Abstract

Despite the co-occurrence and clinically significant relationship between trauma exposure and smoking, there is little understanding of the mechanisms underlying the posttraumatic stress symptoms-smoking relationship. This study examined whether dysphoria (ie, a psychopathologic symptom dimension that reflects depression's core affective, cognitive, and psychomotor features) accounted for the covariance between posttraumatic stress symptom severity and an array of smoking processes among trauma-exposed daily smokers.

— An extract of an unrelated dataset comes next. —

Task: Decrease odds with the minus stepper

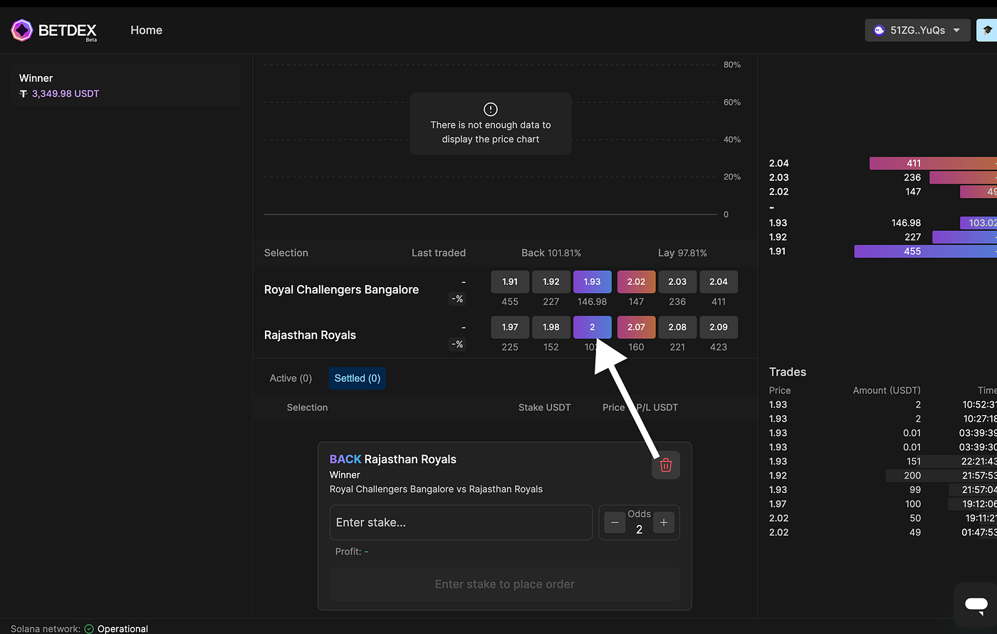Action: (x=614, y=522)
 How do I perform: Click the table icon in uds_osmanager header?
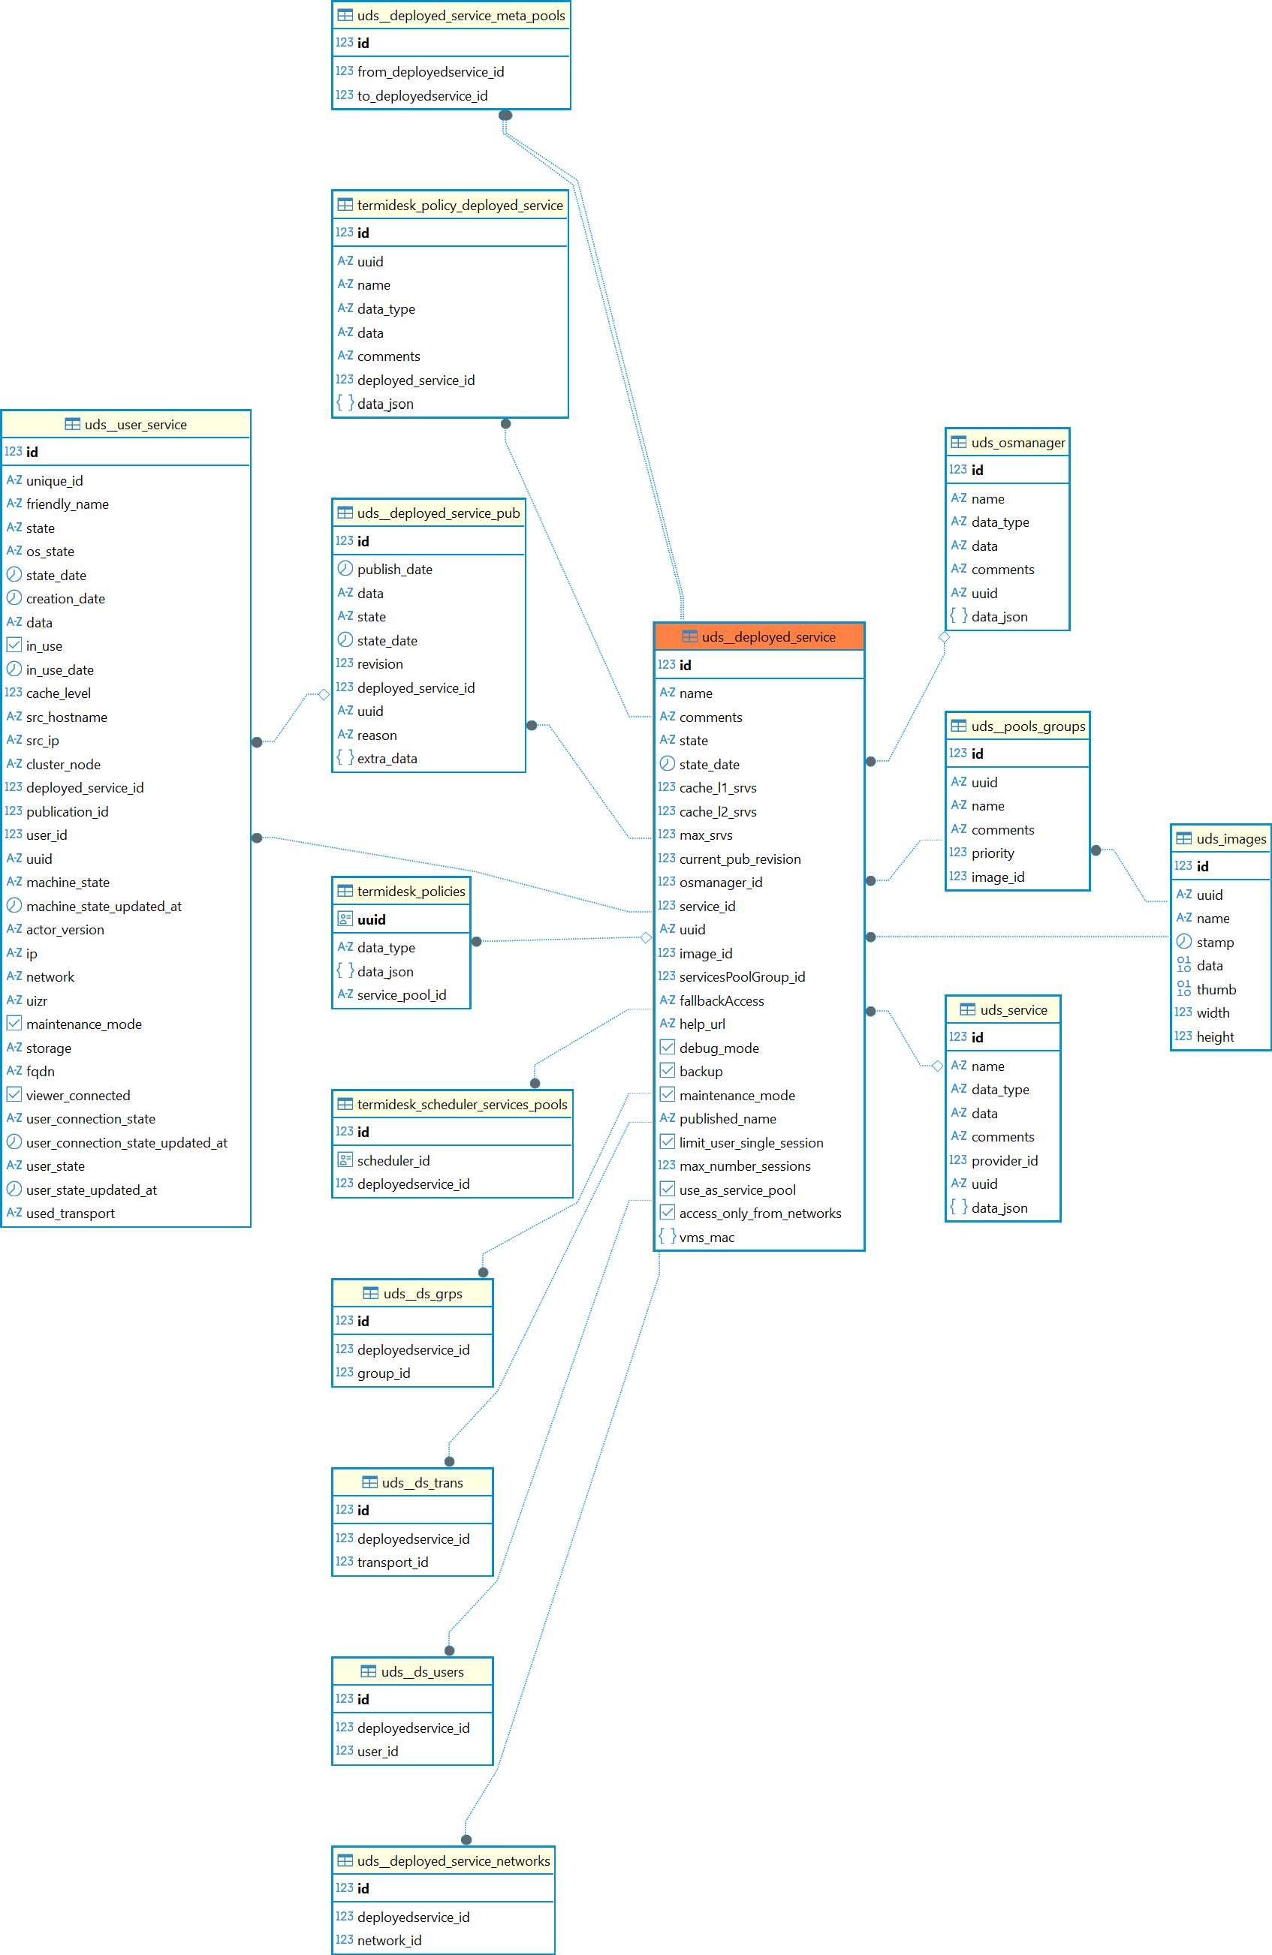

Participants (n = 189; 47.6% female; Mage = 41.15; SD = 12.47) were trauma-exposed, treatment-seeking daily cigarette smokers who completed measures of posttraumatic stress symptom severity, dysphoria, and 4 cognitive-based smoking processes that interfere with smoking cessation-avoidance/inflexibility to smoking, perceived barriers to smoking cessation, negative affect reduction motivation for smoking, and negative affect reduction/negative reinforcement expectancies from smoking. Dysphoria indirectly and significantly accounted for the relationship between posttraumatic stress symptom severity and smoking outcomes. The present results provide initial empirical support that dysphoria accounts for the covariance between posttraumatic symptom severity and various clinically relevant smoking variables in trauma-exposed, treatment-seeking smokers. The findings suggest the potential importance of targeting dysphoria during smoking cessation among trauma-exposed individuals.